Charles James Hoare (14 July 1781 in London – 15 January 1865 in Godstone) was an evangelical Church of England clergyman, archdeacon of Surrey.

==Life==
Charles James Hoare was third son of the banker Henry Hoare (1750–1828), a partner in Hoare's Bank and one of the founders of the Church Missionary Society; his mother was Lydia Henrietta (d. 19 July 1816), daughter and coheiress of Isaac Malortie of Hanover and London, merchant.

Hoare was educated under the Rev. John Simons of St Paul's Cray, Kent, and at St John's College, Cambridge, where he was admitted a Pensioner on 7 May 1799. Here among his friends were Henry Martyn, the brothers Charles and Robert Grant, Archdeacon Thomas Dealtry, and J. W. Cunningham. In 1803 he passed as second wrangler, second Smith's prizeman, and second classical medallist, graduated B.A. in the same year and M.A. in 1806, and was Seatonian prizeman in 1807. On 24 March 1806 he was chosen Lady Margaret fellow of his college, and was ordained in 1804 as curate to Dr. Thomas Rennell, dean of Winchester and vicar of Alton, Hampshire. In 1807 he was appointed vicar of Blandford Forum, Dorsetshire, where he won numerous friends. He removed to the family living of Godstone, near Reigate, Surrey, in March 1821, which he held for the remainder of his life. In 1829 he became rural dean of South-east Ewell, on 10 Nov. in the same year Archdeacon of Winchester, and on 2 Dec. 1831 a canon residentiary of Winchester Cathedral.

He interested himself in the defence of the Irish church, the maintenance of cathedral establishments in their integrity, and the cause of education. He was a great supporter of religious societies, and held a yearly missionary gathering at Godstone vicarage. On 14 Nov. 1847 he was transferred to the archdeaconry of Surrey. He chiefly directed his energies to providing further church accommodation for the populous districts on the south side of London. Among his more intimate acquaintances were Hannah More, Wilberforce, the Thorntons, Venn, Macaulay, and Simeon. He resigned his archdeaconry in 1860. He died at Godstone vicarage on 15 January 1865, and was buried in a vault in the churchyard on 21 January.

He married, on 4 July 1811, Jane Isabella, only daughter of Richard Holden of Moorgate, Yorkshire.
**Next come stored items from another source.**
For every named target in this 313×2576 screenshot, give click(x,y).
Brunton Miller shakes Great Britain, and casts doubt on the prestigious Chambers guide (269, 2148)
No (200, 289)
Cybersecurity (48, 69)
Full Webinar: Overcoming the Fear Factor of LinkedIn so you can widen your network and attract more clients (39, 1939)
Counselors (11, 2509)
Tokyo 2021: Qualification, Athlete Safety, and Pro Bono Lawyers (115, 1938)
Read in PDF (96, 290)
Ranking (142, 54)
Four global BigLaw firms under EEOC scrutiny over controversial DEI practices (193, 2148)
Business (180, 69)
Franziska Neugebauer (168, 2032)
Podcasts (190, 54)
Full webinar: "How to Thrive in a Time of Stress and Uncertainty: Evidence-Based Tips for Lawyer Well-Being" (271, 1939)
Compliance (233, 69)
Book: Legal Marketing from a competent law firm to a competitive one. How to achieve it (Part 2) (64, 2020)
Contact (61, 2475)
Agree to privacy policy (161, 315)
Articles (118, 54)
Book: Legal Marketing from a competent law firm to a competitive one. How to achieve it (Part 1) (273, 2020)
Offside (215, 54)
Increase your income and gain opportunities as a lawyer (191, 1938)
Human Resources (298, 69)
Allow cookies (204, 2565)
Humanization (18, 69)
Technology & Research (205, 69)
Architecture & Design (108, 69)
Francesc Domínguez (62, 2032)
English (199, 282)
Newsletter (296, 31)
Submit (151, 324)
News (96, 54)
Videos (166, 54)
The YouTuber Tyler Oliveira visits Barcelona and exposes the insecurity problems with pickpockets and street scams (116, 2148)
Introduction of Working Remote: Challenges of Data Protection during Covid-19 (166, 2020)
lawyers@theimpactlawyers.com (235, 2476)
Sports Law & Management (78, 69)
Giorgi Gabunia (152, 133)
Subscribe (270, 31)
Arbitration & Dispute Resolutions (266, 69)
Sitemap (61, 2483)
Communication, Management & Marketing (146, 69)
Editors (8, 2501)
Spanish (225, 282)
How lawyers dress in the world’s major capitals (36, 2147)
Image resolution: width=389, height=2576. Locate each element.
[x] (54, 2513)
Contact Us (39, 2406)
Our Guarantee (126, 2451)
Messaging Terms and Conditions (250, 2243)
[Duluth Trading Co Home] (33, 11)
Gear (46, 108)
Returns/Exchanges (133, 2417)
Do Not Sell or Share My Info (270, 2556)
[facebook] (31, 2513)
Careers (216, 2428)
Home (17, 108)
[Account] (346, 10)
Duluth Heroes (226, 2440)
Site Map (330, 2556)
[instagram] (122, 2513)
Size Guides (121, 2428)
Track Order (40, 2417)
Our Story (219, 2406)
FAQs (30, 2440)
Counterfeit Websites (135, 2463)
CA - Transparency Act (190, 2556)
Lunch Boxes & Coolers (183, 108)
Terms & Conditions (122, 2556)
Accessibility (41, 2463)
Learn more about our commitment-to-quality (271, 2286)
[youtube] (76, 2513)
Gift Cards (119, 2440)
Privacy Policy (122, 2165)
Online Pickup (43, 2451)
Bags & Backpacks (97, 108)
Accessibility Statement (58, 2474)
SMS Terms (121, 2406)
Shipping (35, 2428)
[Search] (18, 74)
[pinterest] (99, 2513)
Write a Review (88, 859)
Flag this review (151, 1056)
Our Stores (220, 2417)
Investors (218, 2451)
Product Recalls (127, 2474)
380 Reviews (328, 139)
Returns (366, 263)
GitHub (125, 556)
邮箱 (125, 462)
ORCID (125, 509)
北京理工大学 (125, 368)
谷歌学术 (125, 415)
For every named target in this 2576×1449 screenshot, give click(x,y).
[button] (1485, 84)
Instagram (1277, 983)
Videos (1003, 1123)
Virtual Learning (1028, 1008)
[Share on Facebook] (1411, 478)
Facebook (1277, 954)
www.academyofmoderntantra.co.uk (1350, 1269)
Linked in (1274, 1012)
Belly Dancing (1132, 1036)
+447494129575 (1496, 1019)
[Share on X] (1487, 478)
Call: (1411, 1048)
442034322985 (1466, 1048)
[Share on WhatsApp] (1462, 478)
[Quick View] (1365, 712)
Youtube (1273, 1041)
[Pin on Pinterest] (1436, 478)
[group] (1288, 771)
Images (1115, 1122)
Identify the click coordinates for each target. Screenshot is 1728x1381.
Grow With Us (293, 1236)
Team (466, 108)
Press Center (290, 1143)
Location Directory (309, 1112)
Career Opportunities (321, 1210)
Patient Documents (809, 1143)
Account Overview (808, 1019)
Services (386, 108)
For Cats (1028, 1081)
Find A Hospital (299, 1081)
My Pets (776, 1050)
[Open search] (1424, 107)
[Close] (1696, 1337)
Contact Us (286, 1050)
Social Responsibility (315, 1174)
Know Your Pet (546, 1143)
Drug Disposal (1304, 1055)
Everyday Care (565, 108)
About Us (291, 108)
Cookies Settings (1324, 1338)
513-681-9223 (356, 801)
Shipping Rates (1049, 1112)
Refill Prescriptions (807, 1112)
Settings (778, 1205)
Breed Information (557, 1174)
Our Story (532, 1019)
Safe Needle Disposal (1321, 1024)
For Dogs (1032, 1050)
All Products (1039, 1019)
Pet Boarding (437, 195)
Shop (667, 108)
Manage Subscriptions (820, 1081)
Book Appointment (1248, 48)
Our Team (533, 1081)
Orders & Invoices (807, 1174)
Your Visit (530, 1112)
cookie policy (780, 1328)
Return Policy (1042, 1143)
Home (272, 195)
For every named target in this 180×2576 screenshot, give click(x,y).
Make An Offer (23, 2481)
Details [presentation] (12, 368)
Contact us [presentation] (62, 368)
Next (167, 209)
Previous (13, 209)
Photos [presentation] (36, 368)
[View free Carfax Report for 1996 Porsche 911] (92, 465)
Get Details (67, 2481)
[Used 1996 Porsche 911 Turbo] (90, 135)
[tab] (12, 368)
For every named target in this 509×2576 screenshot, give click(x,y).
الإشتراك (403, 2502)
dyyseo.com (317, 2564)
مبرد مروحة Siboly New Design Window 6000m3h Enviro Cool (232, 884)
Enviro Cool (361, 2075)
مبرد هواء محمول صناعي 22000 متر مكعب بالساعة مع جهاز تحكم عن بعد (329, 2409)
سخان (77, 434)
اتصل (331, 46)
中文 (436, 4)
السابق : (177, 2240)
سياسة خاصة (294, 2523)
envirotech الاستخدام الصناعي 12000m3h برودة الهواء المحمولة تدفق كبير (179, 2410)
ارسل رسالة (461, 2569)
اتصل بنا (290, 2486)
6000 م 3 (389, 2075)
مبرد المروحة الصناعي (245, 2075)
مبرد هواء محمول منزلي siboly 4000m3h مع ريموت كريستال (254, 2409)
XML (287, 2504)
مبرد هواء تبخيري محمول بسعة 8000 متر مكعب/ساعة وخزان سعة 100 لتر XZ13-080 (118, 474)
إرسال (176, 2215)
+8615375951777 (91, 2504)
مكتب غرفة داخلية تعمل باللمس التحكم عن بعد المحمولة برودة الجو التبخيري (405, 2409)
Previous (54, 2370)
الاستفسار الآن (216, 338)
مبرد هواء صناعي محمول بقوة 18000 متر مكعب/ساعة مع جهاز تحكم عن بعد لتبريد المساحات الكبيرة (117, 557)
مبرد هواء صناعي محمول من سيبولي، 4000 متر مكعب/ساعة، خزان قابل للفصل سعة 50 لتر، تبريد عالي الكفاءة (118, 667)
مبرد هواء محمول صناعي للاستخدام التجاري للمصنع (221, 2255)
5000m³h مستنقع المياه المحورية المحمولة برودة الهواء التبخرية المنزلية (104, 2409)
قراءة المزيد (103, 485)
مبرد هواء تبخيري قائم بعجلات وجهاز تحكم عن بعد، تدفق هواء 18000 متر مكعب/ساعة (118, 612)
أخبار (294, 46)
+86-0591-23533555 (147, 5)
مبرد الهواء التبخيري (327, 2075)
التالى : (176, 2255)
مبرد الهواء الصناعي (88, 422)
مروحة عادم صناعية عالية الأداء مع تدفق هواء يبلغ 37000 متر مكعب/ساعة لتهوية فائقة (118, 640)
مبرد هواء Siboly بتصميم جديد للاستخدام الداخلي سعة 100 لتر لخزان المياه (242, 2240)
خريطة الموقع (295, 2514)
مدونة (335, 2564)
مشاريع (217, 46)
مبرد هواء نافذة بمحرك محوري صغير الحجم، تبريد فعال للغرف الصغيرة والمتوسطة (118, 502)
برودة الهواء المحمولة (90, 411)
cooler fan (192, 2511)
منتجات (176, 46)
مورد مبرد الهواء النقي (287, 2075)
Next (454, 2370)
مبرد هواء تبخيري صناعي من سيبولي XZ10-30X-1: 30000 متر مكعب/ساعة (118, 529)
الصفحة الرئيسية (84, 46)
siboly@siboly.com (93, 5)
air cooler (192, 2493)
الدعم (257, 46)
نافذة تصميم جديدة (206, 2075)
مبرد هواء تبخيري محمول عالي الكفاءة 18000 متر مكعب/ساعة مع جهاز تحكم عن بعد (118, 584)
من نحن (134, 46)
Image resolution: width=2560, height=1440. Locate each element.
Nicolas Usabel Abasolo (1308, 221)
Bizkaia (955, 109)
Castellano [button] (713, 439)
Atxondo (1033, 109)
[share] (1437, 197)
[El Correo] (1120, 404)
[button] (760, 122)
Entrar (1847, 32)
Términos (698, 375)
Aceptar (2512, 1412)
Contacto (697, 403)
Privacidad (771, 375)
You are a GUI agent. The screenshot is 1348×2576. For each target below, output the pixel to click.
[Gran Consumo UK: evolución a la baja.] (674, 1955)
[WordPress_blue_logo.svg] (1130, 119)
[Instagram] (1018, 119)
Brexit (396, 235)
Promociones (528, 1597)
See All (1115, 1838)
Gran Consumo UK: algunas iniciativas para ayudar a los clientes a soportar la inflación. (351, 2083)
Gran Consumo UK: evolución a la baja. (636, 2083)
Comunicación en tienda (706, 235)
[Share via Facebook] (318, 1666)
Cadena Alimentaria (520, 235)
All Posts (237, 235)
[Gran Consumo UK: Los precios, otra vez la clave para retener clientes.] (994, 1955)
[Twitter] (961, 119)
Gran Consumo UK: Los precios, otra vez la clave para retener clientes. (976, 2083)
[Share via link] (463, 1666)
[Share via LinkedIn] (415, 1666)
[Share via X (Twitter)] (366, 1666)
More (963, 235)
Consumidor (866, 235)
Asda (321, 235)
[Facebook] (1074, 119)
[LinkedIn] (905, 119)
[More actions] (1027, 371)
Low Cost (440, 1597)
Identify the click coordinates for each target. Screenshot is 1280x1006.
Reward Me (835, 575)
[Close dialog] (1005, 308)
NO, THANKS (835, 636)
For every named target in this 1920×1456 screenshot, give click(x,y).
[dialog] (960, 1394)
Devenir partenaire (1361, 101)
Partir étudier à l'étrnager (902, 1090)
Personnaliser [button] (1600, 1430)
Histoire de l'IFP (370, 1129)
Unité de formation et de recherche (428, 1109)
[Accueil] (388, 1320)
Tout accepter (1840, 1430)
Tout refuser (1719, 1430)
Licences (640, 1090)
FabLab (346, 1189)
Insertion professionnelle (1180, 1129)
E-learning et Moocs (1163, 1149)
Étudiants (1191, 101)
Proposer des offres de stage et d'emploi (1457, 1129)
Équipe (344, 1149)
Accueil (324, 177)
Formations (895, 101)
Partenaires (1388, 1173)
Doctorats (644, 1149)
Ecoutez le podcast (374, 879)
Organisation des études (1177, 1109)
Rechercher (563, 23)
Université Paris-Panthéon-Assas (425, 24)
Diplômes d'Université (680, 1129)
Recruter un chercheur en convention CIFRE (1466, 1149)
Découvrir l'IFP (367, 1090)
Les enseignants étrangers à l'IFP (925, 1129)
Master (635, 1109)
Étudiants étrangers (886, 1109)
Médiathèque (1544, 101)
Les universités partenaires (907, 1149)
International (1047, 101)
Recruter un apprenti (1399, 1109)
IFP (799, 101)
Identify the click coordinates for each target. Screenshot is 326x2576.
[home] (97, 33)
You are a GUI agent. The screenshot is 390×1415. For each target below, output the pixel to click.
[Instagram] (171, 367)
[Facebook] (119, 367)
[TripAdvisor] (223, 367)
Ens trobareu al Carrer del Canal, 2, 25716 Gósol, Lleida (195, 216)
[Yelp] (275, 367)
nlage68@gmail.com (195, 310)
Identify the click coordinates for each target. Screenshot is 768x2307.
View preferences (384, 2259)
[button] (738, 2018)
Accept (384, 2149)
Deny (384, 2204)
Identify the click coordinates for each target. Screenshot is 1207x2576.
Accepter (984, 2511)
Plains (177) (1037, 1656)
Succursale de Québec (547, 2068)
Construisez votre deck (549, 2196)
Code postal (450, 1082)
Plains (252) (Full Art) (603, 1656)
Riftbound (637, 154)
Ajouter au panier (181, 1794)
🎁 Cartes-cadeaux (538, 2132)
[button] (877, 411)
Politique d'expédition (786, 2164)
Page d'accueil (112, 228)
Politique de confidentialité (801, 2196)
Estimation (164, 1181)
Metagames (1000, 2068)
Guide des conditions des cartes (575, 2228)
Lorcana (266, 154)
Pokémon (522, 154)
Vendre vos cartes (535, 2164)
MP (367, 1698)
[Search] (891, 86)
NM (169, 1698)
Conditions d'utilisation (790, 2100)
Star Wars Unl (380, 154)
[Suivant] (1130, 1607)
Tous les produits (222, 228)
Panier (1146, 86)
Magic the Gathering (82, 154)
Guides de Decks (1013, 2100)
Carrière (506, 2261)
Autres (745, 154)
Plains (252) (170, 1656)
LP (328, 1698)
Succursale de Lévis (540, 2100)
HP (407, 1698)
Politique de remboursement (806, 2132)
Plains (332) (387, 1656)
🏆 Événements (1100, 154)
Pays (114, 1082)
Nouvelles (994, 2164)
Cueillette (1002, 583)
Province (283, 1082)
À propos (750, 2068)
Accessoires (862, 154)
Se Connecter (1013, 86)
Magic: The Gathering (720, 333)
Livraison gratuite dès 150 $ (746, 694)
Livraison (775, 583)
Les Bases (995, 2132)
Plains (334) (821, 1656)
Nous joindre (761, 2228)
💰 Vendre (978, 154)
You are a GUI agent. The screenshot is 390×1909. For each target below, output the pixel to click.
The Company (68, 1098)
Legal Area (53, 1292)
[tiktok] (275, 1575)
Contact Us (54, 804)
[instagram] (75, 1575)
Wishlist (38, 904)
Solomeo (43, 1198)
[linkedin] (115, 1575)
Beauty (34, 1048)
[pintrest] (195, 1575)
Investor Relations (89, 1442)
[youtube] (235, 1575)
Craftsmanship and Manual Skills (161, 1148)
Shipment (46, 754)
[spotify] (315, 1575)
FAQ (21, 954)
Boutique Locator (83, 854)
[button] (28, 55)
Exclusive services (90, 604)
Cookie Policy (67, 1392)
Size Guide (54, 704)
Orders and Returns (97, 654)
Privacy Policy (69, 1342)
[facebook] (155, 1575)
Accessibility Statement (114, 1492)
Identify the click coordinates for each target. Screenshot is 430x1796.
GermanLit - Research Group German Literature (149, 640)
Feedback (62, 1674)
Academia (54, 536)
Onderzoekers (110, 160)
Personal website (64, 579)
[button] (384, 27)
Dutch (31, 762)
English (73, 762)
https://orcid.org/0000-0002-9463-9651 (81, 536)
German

She died on 15 Nov. 1874, having had seven children.

==Works==
- The Shipwreck of St. Paul. A Seatonian Prize Poem, 1808; another edition 1860.
- Thoughts suited to the Present Crisis, in three Sermons preached for National Schools, 1820.
- Sermons on the Christian Character, with Occasional Discourses, 1821.
- The Course of Divine Judgments, eight Lectures on the Impending Pestilence, 1832.
- The Prebendary or Cathedral Establishments, Ancient and Modern, 1837, 1838, 2 parts.
- Remains of C. J. Paterson, ed. by C. J. Hoare, 1838.
- A Letter to the Bishop of London on the Cathedral Question, 1840.
- The Holy Scriptures, their Nature, Authority, and Use, 1845; second ed. 1857.
- Baptism, or the Ministration of Public Baptism of Infants scripturally illustrated, 1848.
- Church Rates, the Question of the Day, considered, 1856.